It all began in the lush Caribbean island of Barbados in the 17th century. Sugarcane farmers recovered "the foam produced by boilers to make a spirit". Rum, also dubbed "kill-devil" and "rumbullion", was invented by fermenting and distilling molasses. Since then, Barbados has remained the land of choice for rum on account of its exceptional terroir. And Mount Gay, founded nearly 320 years ago, is the oldest and most prestigious distillery on the island. Its longevity relies on a respectful approach to natural elements and on the expertise inherited from its creators.
A deed from 1703 shows that the distillery existed at that time, yet it was surely founded a few decades earlier. Located on the Mount Gilboa plantation in the north of the island, the distillery was renamed Mount Gay in 1801 as a tribute to Sir John Gay Alleyne, the man who developed the distillery, perfected the distillation method, and gave rum its reputation and status. So much so that in 1789, George Washington, whose only trip abroad was to Barbados, specifically ordered rum from the island to celebrate his presidential inauguration.
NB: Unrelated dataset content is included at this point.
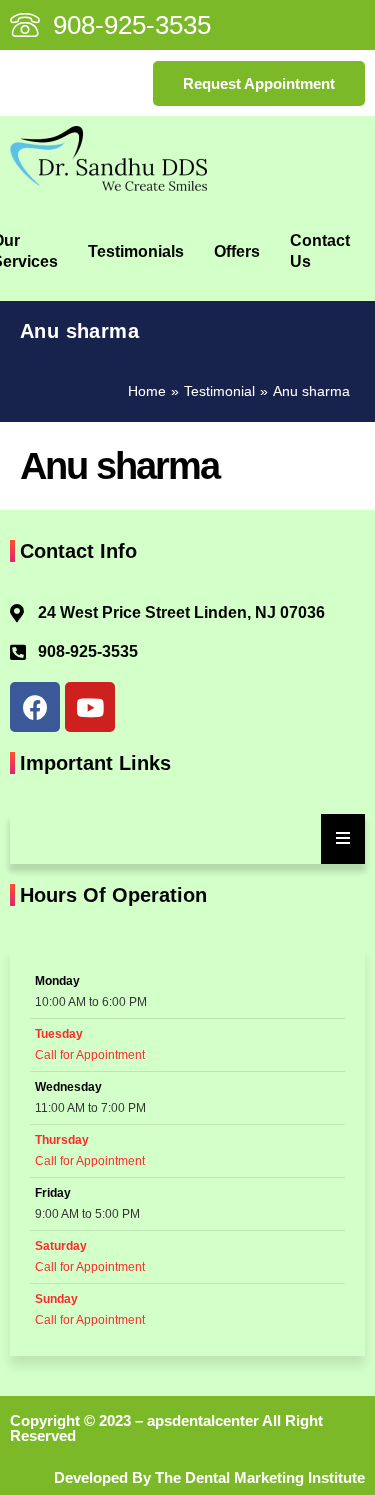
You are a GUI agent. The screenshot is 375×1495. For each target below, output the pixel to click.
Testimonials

Set between the Atlantic Ocean and the Caribbean Sea, Barbados is particularly exposed to the trade winds, which are very favourable to sugarcane cultivation. In addition, the island is formed of coral limestone, a porous soil that acts as a natural filter for groundwater from deep beneath the island. This filtered water is one of the purest in the world. Since its foundation, the Mount Gay distillery has drawn its water from the historic well located on its plantation.